3. Deux aspects peuvent aujourd'hui caractériser l'apostolat et le service de la vérité : son dynamisme et son ecclésialité. La vérité de la Révélation chrétienne ouvre dans l'histoire des horizons toujours nouveaux de compréhension du mystère de Dieu et de l'homme. Cet élan intrinsèque de nouveauté ne signifie pas relativisme ou historicisme, mais concentration suprême de la vérité, dont la compréhension implique d'avancer sur un chemin, mais surtout de suivre le Christ, chemin, vérité et vie. La théologie devient ainsi un itinéraire en communion avec la Vérité-Personne qui est Jésus-Christ, dans un rapport de fidélité, d'amour et de don, sous l'action de l'Esprit de vérité (cf. Jn 16, 13), dont le devoir n'est pas seulement celui de rappeler les paroles de Jésus, mais d'aider les chrétiens à les comprendre et à les vivre avec une plus grande clarté intérieure, dans l'histoire changeante de l'humanité.

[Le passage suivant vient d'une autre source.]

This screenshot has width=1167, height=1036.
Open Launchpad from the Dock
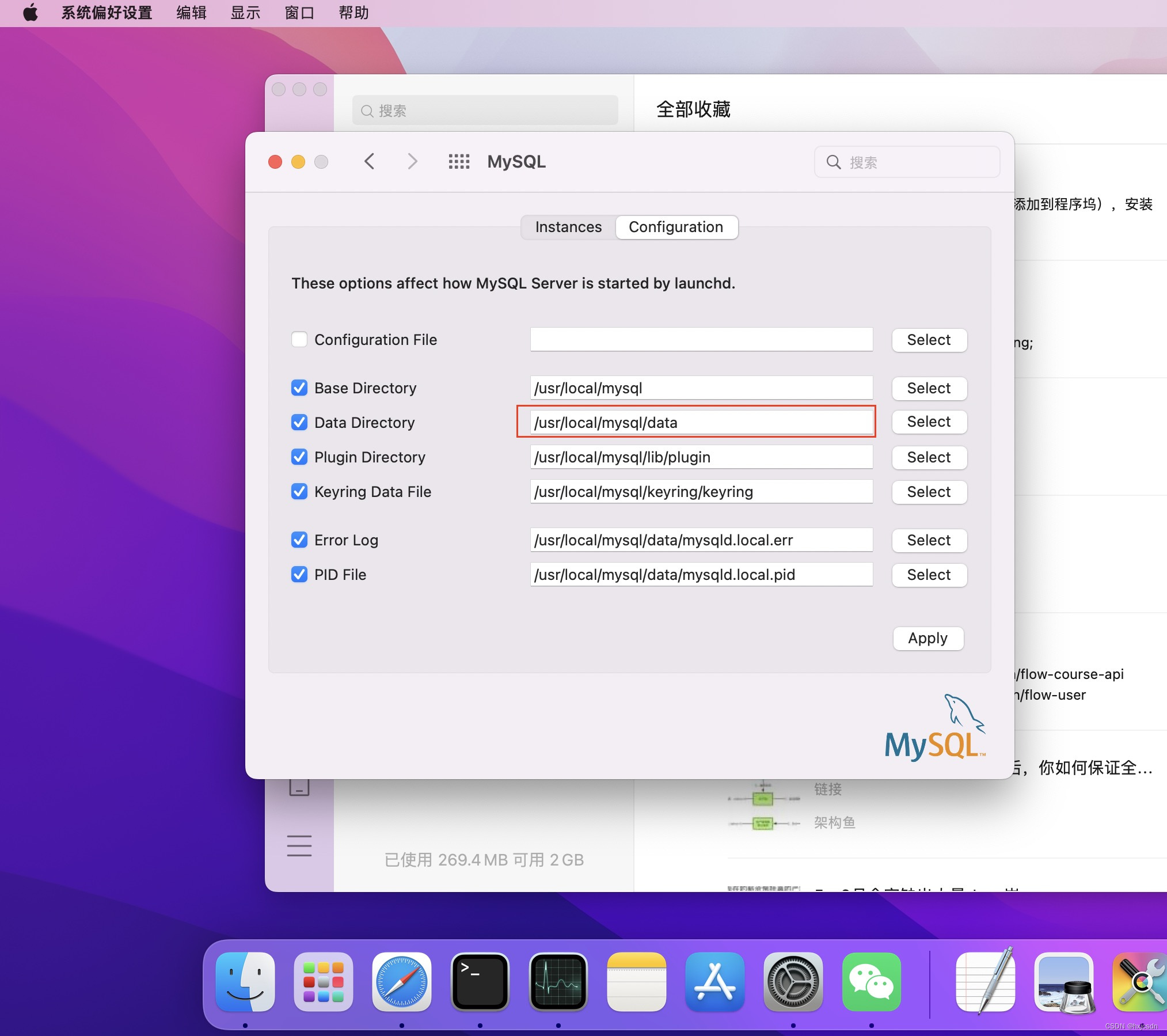tap(324, 982)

La qualification de "pontificale" de votre "Académie de Théologie" signifie en second lieu que son service au Christ Vérité est caractérisé par son ecclésialité. La libre recherche du théologien s'exerce en effet au sein de la foi et de la communion de l'Eglise. Dans l'Eglise, sel de la terre et lumière du monde (cf. Mt 5, 13-14), la réflexion théologique accomplit son devoir de répondre à la volonté salvifique universelle de Dieu, qui veut "que tous les hommes soient sauvés et parviennent à la connaissance de la vérité" (1 Tm 2, 4). La communion ecclésiale, plus qu'une limite, est en réalité le lieu qui vivifie la réflexion théologique, en soutenant son audace et en récompensant sa prophétie. De cette façon, la science théologique, dans la compréhension toujours plus profonde de la vérité révélée, devient un service à tout le Peuple de Dieu, soutient son espérance et renforce sa communion.

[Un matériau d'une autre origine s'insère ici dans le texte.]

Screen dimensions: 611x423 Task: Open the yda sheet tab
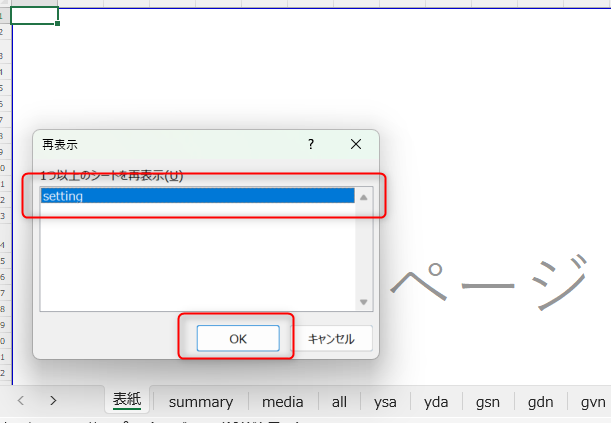pos(436,402)
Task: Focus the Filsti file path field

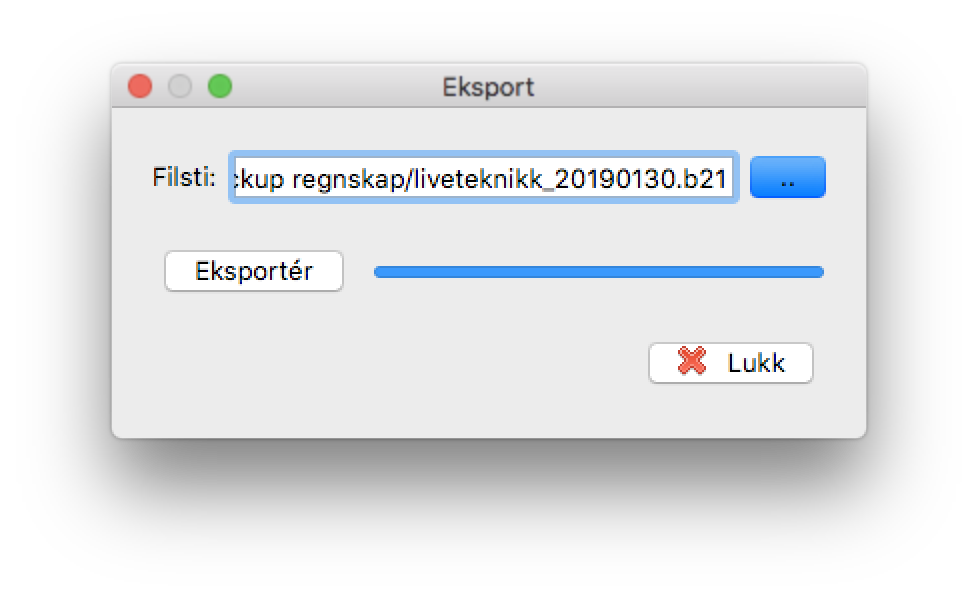Action: [x=484, y=178]
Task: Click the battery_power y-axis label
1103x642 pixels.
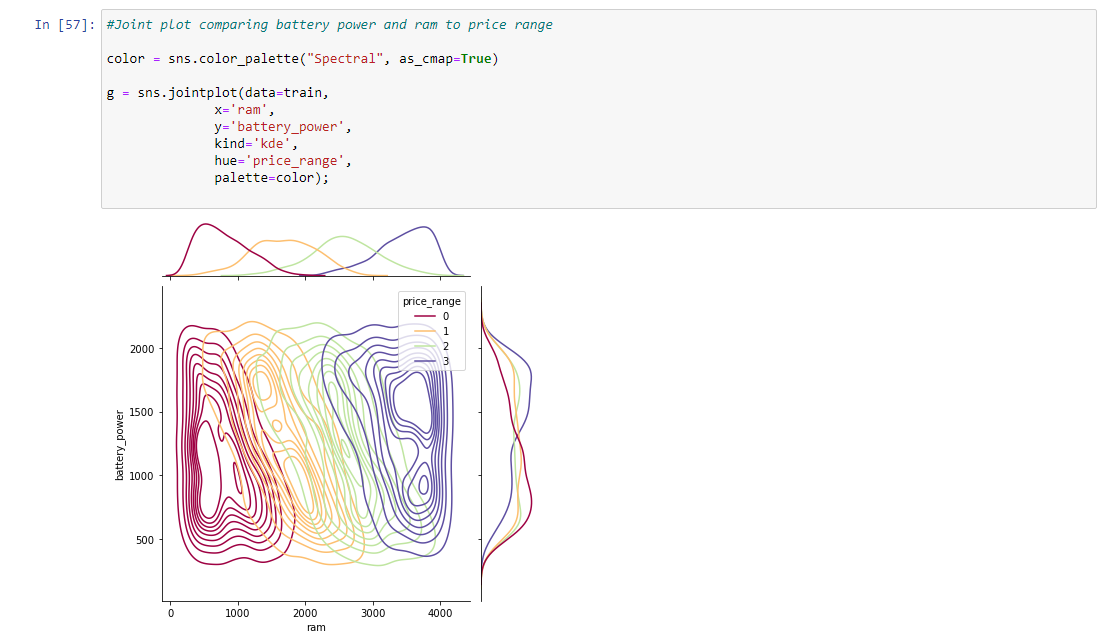Action: point(120,445)
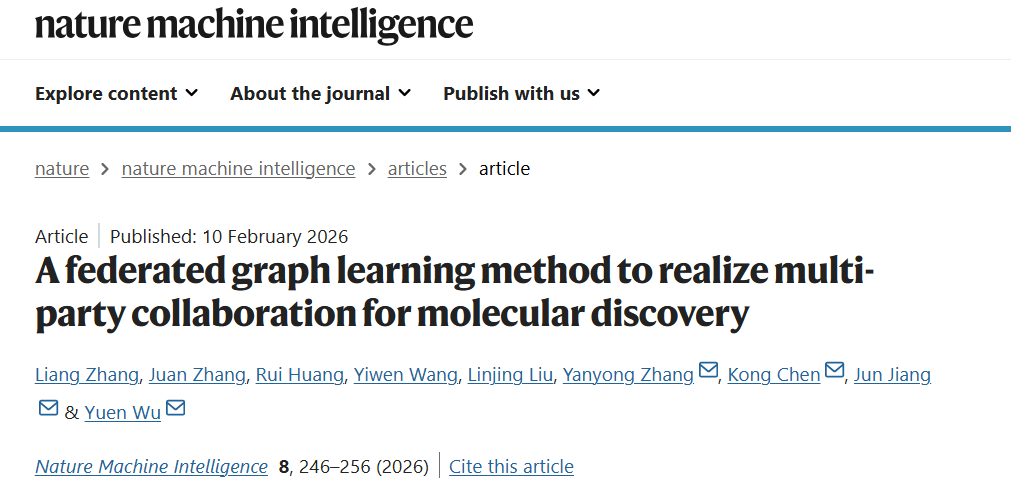Expand the Explore content menu
The width and height of the screenshot is (1011, 495).
coord(116,93)
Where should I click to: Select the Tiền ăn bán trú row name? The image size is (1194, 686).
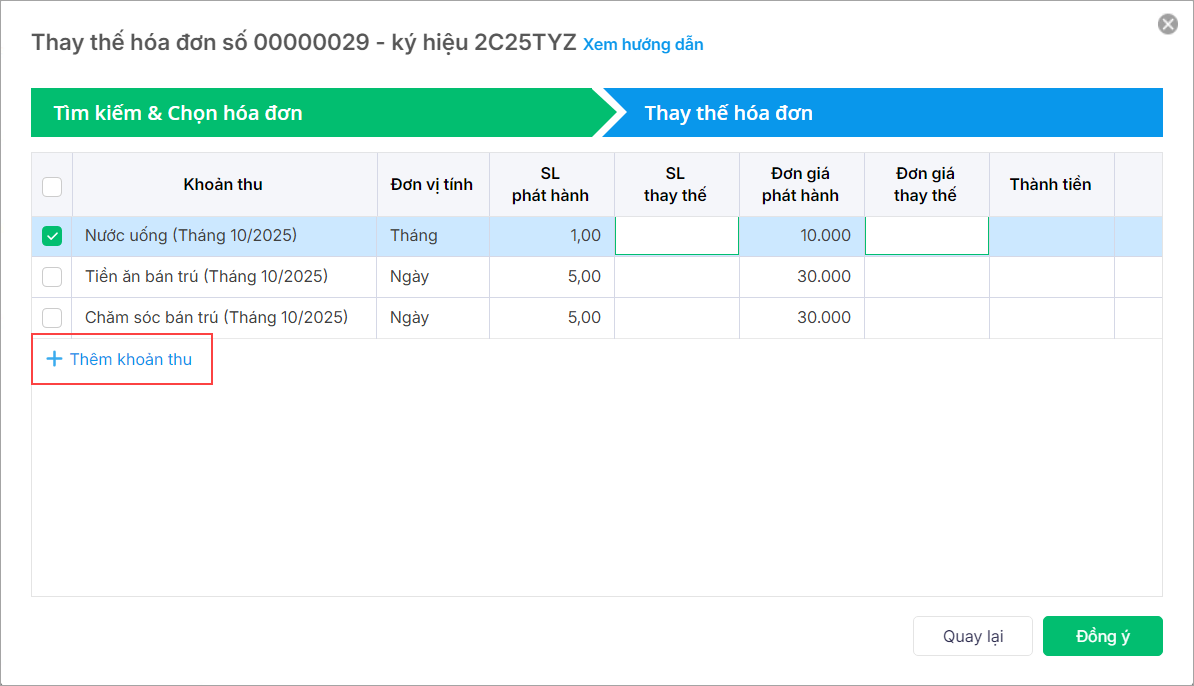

L'adhésion au Christ Vérité, manifestée par les théologiens dans l'obéissance au magistère de l'Eglise, est une force puissante qui unifie et qui édifie. Le théologien catholique est conscient que le magistère n'est pas une réalité externe à la vérité et à la foi mais, au contraire, qu'en tant qu'élément constitutif de l'Eglise, il est au service de la Parole de vérité qui préserve des déviations et des déformations, en garantissant au Peuple de Dieu de vivre toujours dans l'histoire guidé et soutenu par le Christ-Vérité. Le rapport entre magistère et travail théologique est donc soutenu par le principe de l'harmonie. Etant tous deux au service de la Révélation divine, tous deux redécouvrent de nouveaux aspects et approfondissements de la vérité révélée. Là où il est question de la communion dans la foi, s'impose le principe de l'unité dans la vérité; là où, au contraire, il est question de divergence d'opinions, prévaut le principe de l'unité dans la charité."

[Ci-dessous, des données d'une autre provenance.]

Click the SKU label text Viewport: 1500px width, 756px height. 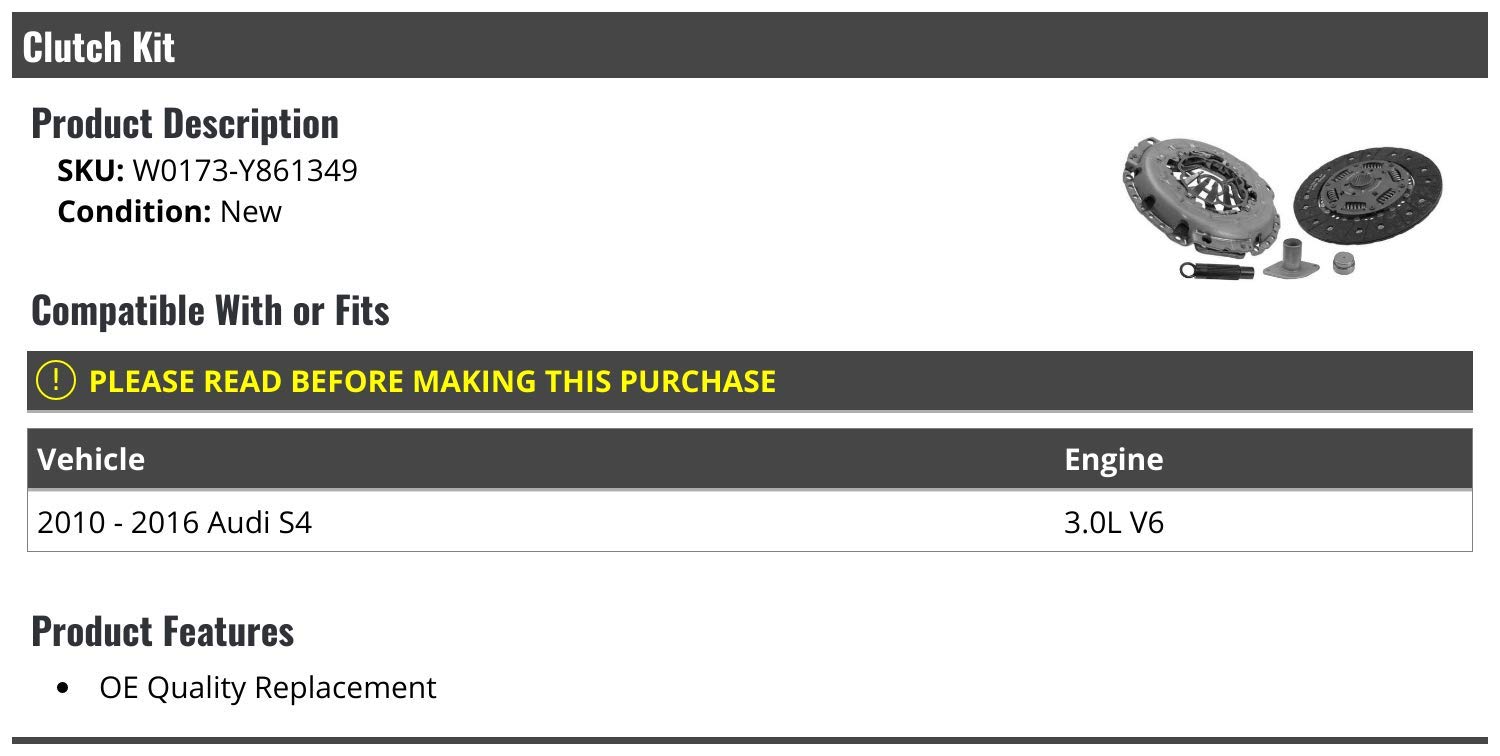click(91, 171)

Nous sommes amenés ici au cœur d’une opposition très courante à notre époque, avec la critique générale des points de vue dogmatiques dont on dit qu’ils voudraient imposer la vérité comme venant d’en haut (par exemple de la hiérarchie catholique) alors que chacun doit la chercher, voire la trouver en lui… Question qui traverse à notre époque tous les lieux de transmission du savoir. Au plan théologique se trouve ainsi critiquée une théologie "officielle" qui viendrait exclusivement du Magistère, ou de certaines écoles théologiques ; les théologies "contestataires" ont leur place, et bien entendu contestent l'existence d'une "vérité" unique. Au nom du "libéralisme religieux", chacun est invité à prendre la parole et à dire ce qu'il pense de Dieu.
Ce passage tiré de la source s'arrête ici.